Mais qu’à nos yeux ta gloire est futile, ô jeune homme,
Et que nous sommes loin de tout ce que l’on nomme
Héroïsme, vertu, bravoure, dignité !
Que notre ombre, ô Dollard, est loin de ta clarté !
Le monde, vil troupeau qu’une eau stagnante abreuve,
Ne voyant rien de grand qui l’attire ou l’émeuve,
Sceptique, et dévoré du feu de son désir,
S’élance éperdument vers l’ignoble plaisir !
Ce port majestueux, cette superbe ville
Que tu sauvas jadis de l’embuscade vile,
Où ton ombre sans doute a plané bien souvent,
Montréal n’est plus qu’un repaire où tout se vend,
Où le vice croupit dans des greniers immondes,
Où l’on voit — groupe sombre et troupes vagabondes —
Serrant leurs vils écus entre leurs poings maudits,
Dans les bouges joyeux ricaner les bandits !…


III


Du coteau verdoyant où ta blanche statue
Évoque ta grandeur, et ta voix qui s’est tue,
O mort, — Toi qu’on devrait ne nommer qu’à genoux —
Que ta grande âme plane encore autour de nous !
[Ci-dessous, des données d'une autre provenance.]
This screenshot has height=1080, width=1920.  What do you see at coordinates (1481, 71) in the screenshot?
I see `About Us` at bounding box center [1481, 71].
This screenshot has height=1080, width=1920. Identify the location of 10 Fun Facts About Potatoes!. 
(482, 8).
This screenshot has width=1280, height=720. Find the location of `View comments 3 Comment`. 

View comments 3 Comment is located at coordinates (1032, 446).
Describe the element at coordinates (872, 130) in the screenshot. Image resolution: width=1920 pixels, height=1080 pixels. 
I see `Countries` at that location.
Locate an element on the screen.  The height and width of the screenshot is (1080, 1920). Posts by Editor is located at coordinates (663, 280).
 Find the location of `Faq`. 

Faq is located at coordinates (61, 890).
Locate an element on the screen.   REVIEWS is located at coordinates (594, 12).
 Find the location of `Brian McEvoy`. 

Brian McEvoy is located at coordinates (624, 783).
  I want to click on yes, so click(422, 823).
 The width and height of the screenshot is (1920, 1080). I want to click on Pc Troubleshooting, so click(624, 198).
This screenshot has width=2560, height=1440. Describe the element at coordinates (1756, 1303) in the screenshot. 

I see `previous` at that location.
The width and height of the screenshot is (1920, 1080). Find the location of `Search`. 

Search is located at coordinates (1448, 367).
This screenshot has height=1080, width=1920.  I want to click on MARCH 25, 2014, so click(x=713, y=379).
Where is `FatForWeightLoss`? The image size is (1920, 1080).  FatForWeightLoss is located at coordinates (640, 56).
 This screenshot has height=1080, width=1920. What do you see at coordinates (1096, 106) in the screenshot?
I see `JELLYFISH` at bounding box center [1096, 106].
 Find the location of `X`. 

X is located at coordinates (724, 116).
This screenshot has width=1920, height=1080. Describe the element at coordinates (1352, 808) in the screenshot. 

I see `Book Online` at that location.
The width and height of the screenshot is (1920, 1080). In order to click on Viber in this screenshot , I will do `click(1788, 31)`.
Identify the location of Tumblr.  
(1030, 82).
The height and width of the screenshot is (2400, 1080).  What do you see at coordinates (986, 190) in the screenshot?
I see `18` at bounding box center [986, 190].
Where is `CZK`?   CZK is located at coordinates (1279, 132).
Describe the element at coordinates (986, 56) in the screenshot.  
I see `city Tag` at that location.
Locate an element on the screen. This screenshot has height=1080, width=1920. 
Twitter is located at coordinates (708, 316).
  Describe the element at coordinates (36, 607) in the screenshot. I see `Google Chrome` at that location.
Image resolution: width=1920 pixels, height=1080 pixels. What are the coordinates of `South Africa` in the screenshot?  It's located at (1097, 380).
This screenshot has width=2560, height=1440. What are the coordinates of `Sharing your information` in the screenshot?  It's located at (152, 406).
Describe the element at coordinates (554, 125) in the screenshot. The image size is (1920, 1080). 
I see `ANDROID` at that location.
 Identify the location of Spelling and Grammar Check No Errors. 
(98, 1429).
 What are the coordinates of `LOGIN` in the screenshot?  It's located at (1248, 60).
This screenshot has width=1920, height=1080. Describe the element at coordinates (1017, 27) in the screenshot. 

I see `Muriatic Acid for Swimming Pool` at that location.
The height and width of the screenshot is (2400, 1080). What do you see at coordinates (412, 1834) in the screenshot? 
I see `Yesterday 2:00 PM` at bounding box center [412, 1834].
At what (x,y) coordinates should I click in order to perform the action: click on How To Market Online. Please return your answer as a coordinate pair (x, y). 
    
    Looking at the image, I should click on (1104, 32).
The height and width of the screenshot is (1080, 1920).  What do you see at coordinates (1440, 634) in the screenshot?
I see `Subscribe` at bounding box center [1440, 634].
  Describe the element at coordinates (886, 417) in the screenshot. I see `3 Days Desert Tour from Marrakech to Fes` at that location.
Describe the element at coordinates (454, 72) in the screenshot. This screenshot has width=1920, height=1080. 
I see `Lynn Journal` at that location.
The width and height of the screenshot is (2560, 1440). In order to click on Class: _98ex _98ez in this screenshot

Que ton geste pétri de vaillance et d’adresse
Renaisse foudroyant ! Que ton grand corps se dresse,
Et que ton œil hautain veille sur la cité
Où de lâches vendeurs trahissent la Beauté !
Que ton front rayonnant de gloire et de souffrance
Éclaire l’avenir de notre jeune France,
Et pour nous enflammer aux ardeurs d’autrefois
Que ta muette bouche ait encore une voix !…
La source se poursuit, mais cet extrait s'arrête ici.